Hortonworks is a company which provides a virtual environment pre-configured with Hadoop. The Hortonworks Sandbox includes the latest developments from HDP distribution. With this environment you can save a lot of time of installation and configuration. Hortonworks also provides tutorials with which you can use to start learning Hadoop. With the Sandbox it is very easy to learn Hadoop and no extra PC is required. It safe to perform any experimentation in the virtual environment so that your original system remains safe.
In this article I am going to teach you how to install the Hortonworks Sandbox and to get you started quickly and efficently.
Download the Hortonworks Sandbox from the site: http://hortonworks.com/products/hortonworks-sandbox/#install
Step 2. Double click on the sandbox and the installation will begin. Import the settings of sandbox.
Step 3. When the importing is finished, you should be able to see Hortonwork VM in your virtual box left panel.
Step 4: Double click on the Hortonworks symbol to start the VM. Once the VM loads completely, it gives you information about the URL through which we access the Hortonwork’s Sandbox. With this VM you can easily run the MapReduce jobs developed in Hadoop.
Running an Example Program
Step 1. Create a jar file of the MapReduce program you have written. You can directly export a jar through Eclipse IDE.
Step 2. Open the Hortonwork’s Sandbox webpage by using the link provided. Generally, the link is http://127.0.0.1:8888. The following image gives an idea about how it looks.
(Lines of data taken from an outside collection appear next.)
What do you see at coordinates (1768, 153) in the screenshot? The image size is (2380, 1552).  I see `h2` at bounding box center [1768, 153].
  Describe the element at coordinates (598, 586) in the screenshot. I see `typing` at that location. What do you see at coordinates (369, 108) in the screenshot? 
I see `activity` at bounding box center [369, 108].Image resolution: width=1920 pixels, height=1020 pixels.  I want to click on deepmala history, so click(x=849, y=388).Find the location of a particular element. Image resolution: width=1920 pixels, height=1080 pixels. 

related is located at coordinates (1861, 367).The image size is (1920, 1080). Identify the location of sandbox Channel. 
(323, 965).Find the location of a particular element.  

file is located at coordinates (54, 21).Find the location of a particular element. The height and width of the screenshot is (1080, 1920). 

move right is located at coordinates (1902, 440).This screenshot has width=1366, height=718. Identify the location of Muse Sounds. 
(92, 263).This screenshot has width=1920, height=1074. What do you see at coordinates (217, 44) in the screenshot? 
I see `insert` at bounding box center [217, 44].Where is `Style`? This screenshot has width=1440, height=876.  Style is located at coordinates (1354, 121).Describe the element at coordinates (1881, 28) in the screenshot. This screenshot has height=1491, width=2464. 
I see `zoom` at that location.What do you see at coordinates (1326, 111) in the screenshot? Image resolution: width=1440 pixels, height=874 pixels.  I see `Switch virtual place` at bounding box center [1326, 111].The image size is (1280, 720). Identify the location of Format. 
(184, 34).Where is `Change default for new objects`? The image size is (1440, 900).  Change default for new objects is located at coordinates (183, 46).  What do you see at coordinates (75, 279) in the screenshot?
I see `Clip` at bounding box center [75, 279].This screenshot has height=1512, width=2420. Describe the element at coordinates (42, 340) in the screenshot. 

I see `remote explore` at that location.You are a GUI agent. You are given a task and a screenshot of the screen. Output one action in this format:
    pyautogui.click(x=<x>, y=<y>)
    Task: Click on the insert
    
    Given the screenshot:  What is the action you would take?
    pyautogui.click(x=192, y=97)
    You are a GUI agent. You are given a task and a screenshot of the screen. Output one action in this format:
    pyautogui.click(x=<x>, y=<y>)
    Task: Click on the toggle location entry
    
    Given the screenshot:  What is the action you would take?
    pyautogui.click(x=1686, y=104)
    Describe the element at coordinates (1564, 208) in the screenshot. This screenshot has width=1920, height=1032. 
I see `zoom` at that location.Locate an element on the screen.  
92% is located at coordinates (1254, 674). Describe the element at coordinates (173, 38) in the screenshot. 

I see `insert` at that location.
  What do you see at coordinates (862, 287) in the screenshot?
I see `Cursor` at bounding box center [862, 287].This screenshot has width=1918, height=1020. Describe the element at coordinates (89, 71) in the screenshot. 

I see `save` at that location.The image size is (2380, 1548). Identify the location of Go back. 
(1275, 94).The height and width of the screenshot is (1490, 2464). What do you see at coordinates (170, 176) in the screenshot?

Go to File Browser and upload the jar file as well as the input file. This completes the process of copying data into HDFS. Note the address of the jar file as well as the Input file. Here it is /user/hue.
Step 3. Go the Job designer page and create a new Java job.
Step 4. We need to fill in the form and save the configuration. As you can see, we have entered the name of the job and we provided the path of the jar file along with two arguments which the main class expects. The first argument is the path of the input file and the second argument is path of output.
Step 5. Then select the newly submitted job, in this case Rainfall and submit it.
Step 6. The status of the job can be found in the Job Browser window as well. It shows you how much it has completed along with logs.
Step 7. Once the job succeeds, you can go to the output folder provided and check the output file.
This way Hortonworks makes it really easy to test the MapReduce jobs you have written. If you want to make any changes to the code you can simply recreate the jar and test it again. Hortonworks also provides similar web based UIs for other tools such as; Apache Hive, Apache Pig etc. The introduction of such tools has helped in the wide acceptance and use of Hadoop for performing heavy analysis.